__Task brief__. Retype the data that opens with the line containing "This screenshot has height=690, width=1541." and closes with the line containing "point(1839,1087)", both lines included, copying each line without any change.

__Given records__.
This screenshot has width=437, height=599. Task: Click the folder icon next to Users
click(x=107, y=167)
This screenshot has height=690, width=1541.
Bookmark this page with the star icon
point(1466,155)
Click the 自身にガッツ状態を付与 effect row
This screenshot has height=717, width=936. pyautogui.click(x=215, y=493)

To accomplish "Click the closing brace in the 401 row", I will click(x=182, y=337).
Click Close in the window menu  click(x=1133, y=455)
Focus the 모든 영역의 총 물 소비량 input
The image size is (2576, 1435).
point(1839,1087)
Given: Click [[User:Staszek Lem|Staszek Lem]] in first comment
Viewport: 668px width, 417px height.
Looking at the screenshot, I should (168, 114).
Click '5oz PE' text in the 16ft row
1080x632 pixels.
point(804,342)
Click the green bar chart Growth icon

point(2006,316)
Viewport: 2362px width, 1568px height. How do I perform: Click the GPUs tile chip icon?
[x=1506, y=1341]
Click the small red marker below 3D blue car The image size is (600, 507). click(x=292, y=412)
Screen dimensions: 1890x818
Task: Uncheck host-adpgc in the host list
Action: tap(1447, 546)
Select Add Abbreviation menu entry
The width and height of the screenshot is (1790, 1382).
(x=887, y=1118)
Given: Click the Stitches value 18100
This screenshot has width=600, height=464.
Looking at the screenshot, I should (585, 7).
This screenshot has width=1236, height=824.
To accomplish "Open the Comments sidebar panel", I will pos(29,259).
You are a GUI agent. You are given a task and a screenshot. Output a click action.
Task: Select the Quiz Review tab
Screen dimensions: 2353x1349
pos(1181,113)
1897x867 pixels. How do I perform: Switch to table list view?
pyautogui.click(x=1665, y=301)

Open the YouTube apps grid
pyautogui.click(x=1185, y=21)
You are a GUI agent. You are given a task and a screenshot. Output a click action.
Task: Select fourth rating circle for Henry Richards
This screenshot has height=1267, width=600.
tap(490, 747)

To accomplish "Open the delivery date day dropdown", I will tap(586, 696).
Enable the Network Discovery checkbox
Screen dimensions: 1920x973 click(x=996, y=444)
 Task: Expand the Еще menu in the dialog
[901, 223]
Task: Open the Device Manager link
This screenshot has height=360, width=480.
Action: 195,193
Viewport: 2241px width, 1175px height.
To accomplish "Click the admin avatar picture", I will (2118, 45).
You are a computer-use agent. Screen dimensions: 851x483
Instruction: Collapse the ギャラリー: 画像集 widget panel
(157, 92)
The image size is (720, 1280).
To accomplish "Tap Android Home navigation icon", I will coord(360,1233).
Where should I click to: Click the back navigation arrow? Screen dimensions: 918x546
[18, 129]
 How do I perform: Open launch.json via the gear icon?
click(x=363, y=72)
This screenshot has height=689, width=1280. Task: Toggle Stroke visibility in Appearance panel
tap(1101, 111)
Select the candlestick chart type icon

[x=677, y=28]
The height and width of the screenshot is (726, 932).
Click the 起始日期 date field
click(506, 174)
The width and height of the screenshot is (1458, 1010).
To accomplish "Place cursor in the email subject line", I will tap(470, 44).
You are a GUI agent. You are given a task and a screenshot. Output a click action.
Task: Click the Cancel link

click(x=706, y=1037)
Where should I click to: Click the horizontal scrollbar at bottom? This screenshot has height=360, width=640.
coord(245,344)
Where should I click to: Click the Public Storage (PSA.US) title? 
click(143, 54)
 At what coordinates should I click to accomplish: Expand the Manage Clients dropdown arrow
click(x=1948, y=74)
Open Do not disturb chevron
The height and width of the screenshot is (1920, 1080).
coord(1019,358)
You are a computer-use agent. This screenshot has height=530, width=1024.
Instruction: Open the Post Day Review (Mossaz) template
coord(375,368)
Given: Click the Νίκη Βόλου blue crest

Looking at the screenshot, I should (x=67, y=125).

__Result below__.
This screenshot has height=690, width=1541.
Bookmark this page with the star icon
point(1466,155)
Click the 自身にガッツ状態を付与 effect row
This screenshot has height=717, width=936. pyautogui.click(x=215, y=493)

To accomplish "Click the closing brace in the 401 row", I will click(x=182, y=337).
Click Close in the window menu  click(x=1133, y=455)
Focus the 모든 영역의 총 물 소비량 input
The image size is (2576, 1435).
point(1839,1087)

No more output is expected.